Saturday morning, we had a brief group run with the Team ASPCA trainers. I was able to meet some of my team that was preparing for the half and full marathon. We had a breakfast afterwards. My nerves were really kicking in and I did not eat much (let’s just say this is lesson learned #2 – I will get to lesson learned #1 here in a minute). It seems like Saturday was a whirlwind! So much so that we never had time to eat lunch. I met a great group of folks that I joined to go to the expo to get our packets (Liz, Ciaran, Siobhan, Steve, Kay, Stephen and some more). We all hopped on an old school bus (well, after we walked a mile to the shuttle stop) and got wedged in Miami traffic to head to the expo. By now, it was 2:00.

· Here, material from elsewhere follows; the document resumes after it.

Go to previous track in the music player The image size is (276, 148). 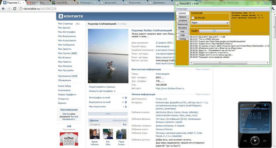tap(245, 141)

Once we got to the expo, it was just terribly congested and difficult to navigate, but we were able to get our packets and bibs. The goody bags were not fabulous but we did get a nice technical shirt for our race shirt. I felt overwhelmed in the expo….there were sunglasses to run in, tennis shoes, GU gels, GU blocks, GU beans, body glide, vibram shoes, running shorts, running shirts…..tons of stuff + tons of people! People from all over the world ( Italy , Kenya , Russia ,Guatemala to name a few countries). The afternoon was a whirlwind (notice that not too much eating happened this day…and this was meant to be a day of some carb loading).

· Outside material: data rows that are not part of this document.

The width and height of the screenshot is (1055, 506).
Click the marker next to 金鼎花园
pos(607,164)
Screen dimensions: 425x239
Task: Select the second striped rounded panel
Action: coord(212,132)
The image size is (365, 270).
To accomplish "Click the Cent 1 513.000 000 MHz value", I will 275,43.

I met my Dad and Sam for a pre-race meal around 7:00pm. This is where I ate some things I very rarely ever eat in my diet and I am confident that was a bad decision on my part (especially since I was already anxious/nervous about the race). We were finished with our meal no later than 9:30pm or so and I was back up in the hotel and trying to get things ready for the morning (get out my gear for the race, pin my bib on my shirt etc.). Set a wake up call for 3am! Our breakfast was scheduled for 4:15, walk to starting line was sched for around 5:00am and start of race was scheduled around 6:20am.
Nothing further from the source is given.